The future of ATE – 2017 and beyond

Tony Dyas

Dyas: ups and downs

Posted by Tony Dyas, senior business developer at Litigation Futures Associate Allianz Legal Protection

Where does after-the-event (ATE) insurance go from here? If you asked most providers that question in 2013 in the lead-up to LASPO, then you could be forgiven for thinking that there wouldn’t be an ATE market in 2017.

If you asked ATE providers now, most would at best be cautiously optimistic about the future.

At ALP we were quick to recognise what LASPO would mean for our customers, and whilst this was the biggest change ATE market has ever seen, the future still looks rosy – if a little different.

So what is the key to making ATE successful? For us it’s simple – stop looking back and start listening to your customers. We are not going to have recoverable premiums for personal injury ever again and it’s a strong possibility that recoverability won’t be here for clinical negligence in a year’s time.
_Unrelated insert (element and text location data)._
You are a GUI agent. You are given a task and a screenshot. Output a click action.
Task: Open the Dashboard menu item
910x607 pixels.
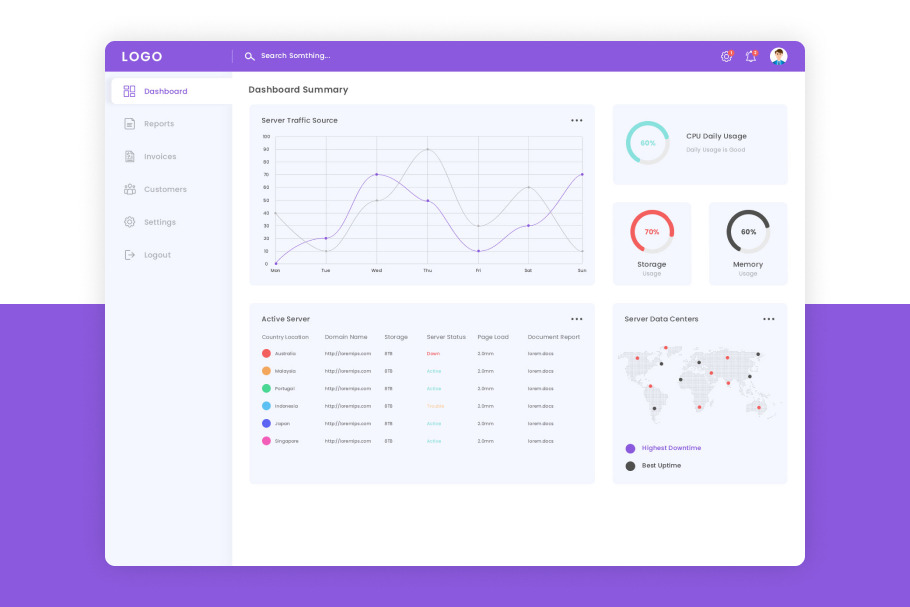coord(165,91)
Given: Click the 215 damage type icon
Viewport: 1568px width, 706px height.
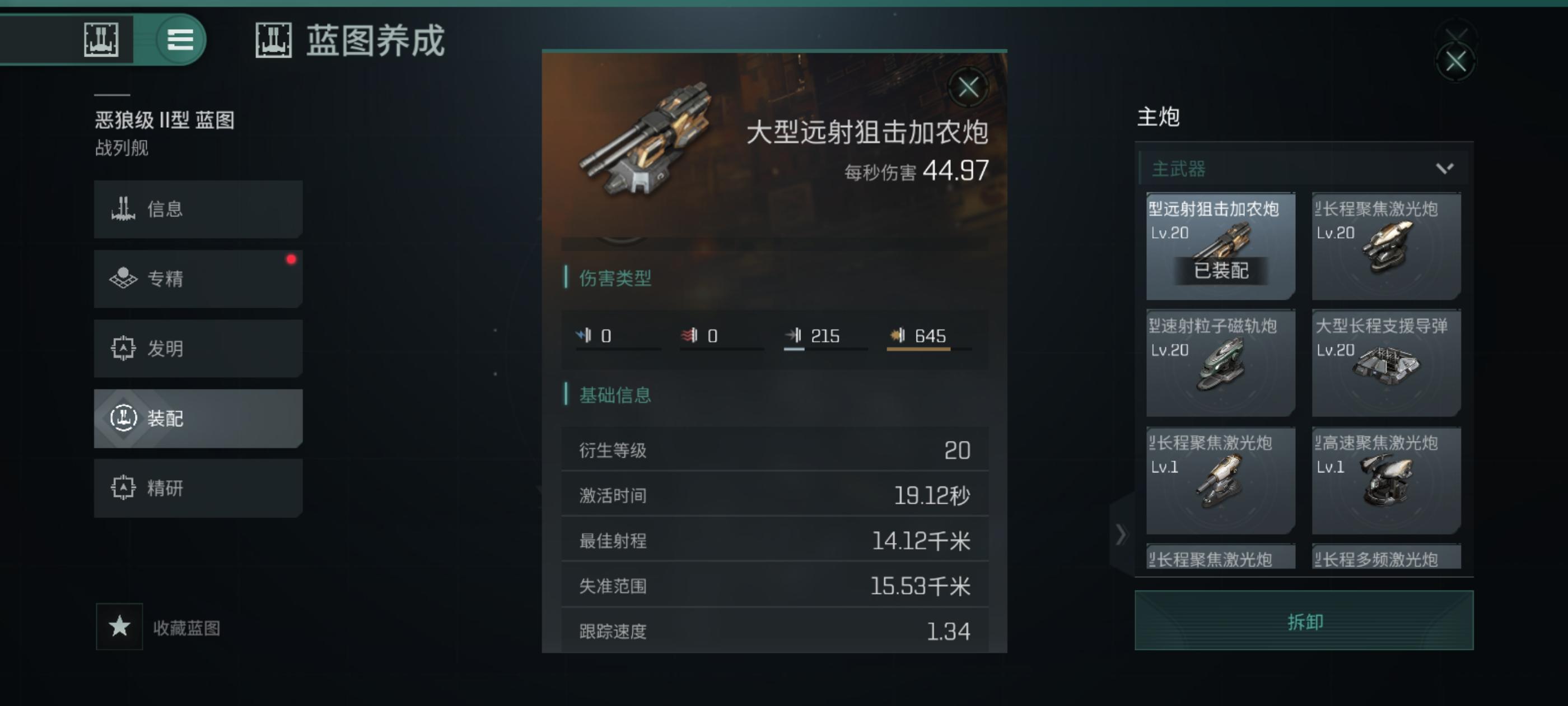Looking at the screenshot, I should (x=794, y=335).
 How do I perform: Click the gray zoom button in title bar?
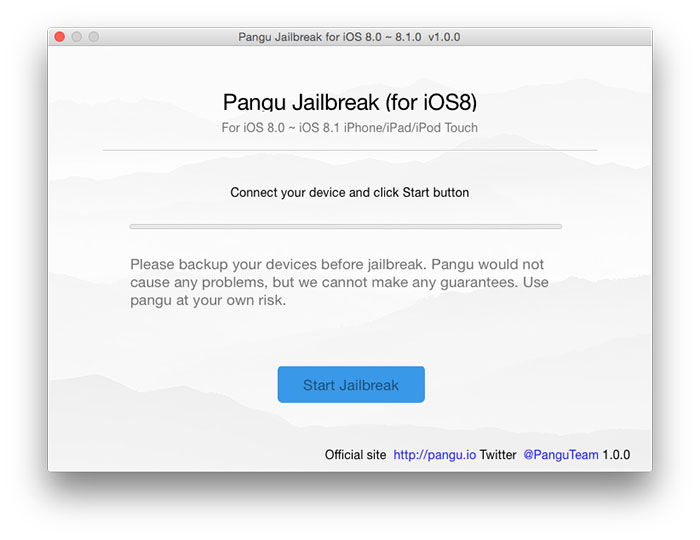coord(94,37)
The reality of the ATE world is;

  • There is a move towards fixed costs, starting with clinical negligence and spreading to all types of litigation.
  • The costs for ATE insurers to insure are reducing. Apart from court fees, there appears to be a continuing downward pressure on disbursement costs as the cost of accessing justice reduces (some would say when accessing justice becomes harder).
  • Solicitors’ practices are consolidating; some firms will cease trading and others will get bigger.
  • If the small claims court limit increases as proposed by the government, there could be some cases where ATE is no longer appropriate.

So let’s look at the positives from these changes:

Fixed costs. This is an opportunity for ATE providers to develop new and innovative products. Markets change is not always a bad thing, so innovation is key to deliver for our solicitors and policyholders.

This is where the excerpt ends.